I related so much with this. I think about it every day. There is so much to give in life, no matter where we are coming from. I’m sure those cousins who were left in Vietnam have their own way of giving as well. So do those Muslim sons of Omar Ghobash he was calling to action in his book, and the rest of us. We all have such responsibilities…we just need to figure out how
to give. Our own unique ways we can give. There are people suffering right where we are every day. Just as Sharon Eubank says in her talk I shared back HERE
, WE are the gift. We need to reach out and do what we can in our own ways to lift and build, even if what we are giving seems small and insignificant.
I love that right as I was finishing that book, I got an email from someone wanting to make a difference for refugees.
I don’t know, but I think the timing was pretty great. Sometimes the problems in the world are so overwhelming we throw up our hands and don’t know what to do. But we can choose to wring our hands in despair or do SOMETHING. Even if that “something” doesn’t seem earth shattering. And I love that these guys are doing something. Our family is going to join them.

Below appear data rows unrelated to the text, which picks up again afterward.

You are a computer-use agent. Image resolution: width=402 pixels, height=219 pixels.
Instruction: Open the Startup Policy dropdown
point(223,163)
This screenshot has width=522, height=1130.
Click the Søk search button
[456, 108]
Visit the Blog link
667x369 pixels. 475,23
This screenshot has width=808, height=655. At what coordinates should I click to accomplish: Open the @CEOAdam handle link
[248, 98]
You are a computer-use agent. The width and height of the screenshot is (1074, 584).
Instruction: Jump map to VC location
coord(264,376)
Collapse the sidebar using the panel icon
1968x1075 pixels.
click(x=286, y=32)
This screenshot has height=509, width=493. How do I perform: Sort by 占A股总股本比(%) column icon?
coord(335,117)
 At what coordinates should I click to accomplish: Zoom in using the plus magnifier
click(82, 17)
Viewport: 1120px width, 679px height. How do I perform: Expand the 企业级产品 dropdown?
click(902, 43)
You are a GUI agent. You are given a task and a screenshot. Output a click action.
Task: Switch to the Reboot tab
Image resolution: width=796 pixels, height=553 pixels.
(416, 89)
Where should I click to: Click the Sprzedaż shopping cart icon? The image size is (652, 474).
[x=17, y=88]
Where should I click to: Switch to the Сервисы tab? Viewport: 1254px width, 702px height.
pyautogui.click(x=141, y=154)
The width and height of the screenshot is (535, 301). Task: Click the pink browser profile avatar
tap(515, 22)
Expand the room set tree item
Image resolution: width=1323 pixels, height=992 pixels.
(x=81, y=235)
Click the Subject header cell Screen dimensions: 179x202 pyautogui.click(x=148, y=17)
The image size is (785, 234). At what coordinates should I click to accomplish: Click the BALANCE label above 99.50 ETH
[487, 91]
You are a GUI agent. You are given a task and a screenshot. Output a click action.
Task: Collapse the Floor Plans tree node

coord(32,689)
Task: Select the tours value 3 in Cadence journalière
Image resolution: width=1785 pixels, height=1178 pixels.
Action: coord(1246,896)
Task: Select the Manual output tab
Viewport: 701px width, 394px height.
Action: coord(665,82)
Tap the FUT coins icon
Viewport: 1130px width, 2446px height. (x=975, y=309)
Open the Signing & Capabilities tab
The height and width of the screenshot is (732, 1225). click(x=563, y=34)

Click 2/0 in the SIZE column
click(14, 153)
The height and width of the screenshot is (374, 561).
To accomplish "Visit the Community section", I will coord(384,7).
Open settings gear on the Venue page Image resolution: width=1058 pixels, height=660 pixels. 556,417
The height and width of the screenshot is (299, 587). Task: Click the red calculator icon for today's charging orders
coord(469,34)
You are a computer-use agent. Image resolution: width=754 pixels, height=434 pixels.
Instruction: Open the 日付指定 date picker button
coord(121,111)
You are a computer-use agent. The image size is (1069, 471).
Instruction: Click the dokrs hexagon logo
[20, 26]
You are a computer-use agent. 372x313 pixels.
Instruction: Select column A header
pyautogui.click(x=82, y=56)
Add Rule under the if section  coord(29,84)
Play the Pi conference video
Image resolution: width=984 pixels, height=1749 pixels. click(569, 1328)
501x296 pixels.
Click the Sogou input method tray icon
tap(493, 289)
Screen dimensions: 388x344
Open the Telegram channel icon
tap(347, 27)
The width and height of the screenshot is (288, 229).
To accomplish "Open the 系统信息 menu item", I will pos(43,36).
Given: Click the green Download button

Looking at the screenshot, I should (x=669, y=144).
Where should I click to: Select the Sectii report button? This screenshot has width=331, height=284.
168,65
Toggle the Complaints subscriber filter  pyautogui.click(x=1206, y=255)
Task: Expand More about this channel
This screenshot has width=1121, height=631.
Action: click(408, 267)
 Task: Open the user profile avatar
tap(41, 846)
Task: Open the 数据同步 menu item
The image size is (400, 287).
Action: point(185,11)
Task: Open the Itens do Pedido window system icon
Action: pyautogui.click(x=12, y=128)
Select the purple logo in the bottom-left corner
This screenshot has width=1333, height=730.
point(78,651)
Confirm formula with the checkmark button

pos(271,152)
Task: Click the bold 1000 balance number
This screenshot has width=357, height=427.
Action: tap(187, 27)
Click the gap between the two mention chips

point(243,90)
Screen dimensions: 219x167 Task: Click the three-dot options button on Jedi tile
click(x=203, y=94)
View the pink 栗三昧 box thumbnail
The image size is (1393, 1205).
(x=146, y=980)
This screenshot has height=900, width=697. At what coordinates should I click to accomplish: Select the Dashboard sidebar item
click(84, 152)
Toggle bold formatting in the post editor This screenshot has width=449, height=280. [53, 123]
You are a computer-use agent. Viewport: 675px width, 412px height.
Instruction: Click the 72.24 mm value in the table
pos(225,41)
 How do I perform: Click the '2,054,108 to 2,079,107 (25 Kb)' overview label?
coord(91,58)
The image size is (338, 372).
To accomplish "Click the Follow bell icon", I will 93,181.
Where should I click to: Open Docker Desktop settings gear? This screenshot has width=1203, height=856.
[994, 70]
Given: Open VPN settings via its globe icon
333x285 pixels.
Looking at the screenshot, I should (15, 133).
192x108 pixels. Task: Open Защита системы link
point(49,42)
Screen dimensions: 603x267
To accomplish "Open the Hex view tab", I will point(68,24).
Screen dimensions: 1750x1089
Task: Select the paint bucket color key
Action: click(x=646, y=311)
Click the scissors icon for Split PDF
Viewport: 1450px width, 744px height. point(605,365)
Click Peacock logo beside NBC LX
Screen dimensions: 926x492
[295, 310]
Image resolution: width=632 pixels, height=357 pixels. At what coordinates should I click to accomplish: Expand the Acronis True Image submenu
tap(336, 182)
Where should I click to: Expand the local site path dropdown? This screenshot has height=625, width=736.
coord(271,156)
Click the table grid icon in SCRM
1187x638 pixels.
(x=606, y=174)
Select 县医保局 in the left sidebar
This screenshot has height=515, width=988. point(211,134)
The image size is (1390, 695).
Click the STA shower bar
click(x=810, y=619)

Here’s a little about what they are doing with lots of videos and links HERE
This is what Tracey (the person putting it together) says:
“The refugee problem is so enormous; it’s easy to feel overwhelmed and wonder what we can possibly do to help. But after watching video after video about this latest crisis in Bangladesh, I just kept saying to myself, “I can’t do nothing”. I remember going to the Holocaust Museum in Washington DC, and being shocked at how many Americans ignored or denied what was going on in Europe. For that reason, I want to make sure I do something to help these refugees. I don’t want to look back and realize, that while all these horrible things were going on, I did nothing. I felt bad, but ignored it because I was too busy, didn’t know what to do, or couldn’t believe it was actually happening!
The idea is instead of spending money by going out on this particular Friday (April 6th)– stay home, make an inexpensive meal, play a board game or watch a movie you already own – donate the money you saved and take the opportunity to talk with your family about where the money is going.”
I love that idea. Such an easy way to raise awareness in our families and make a contribution. Join our family as we join them on April 6th if you can!
May we all find ways to lift and build and make a difference in our own unique ways.
I’m just finishing the third book I want to talk about ….will get to it soon!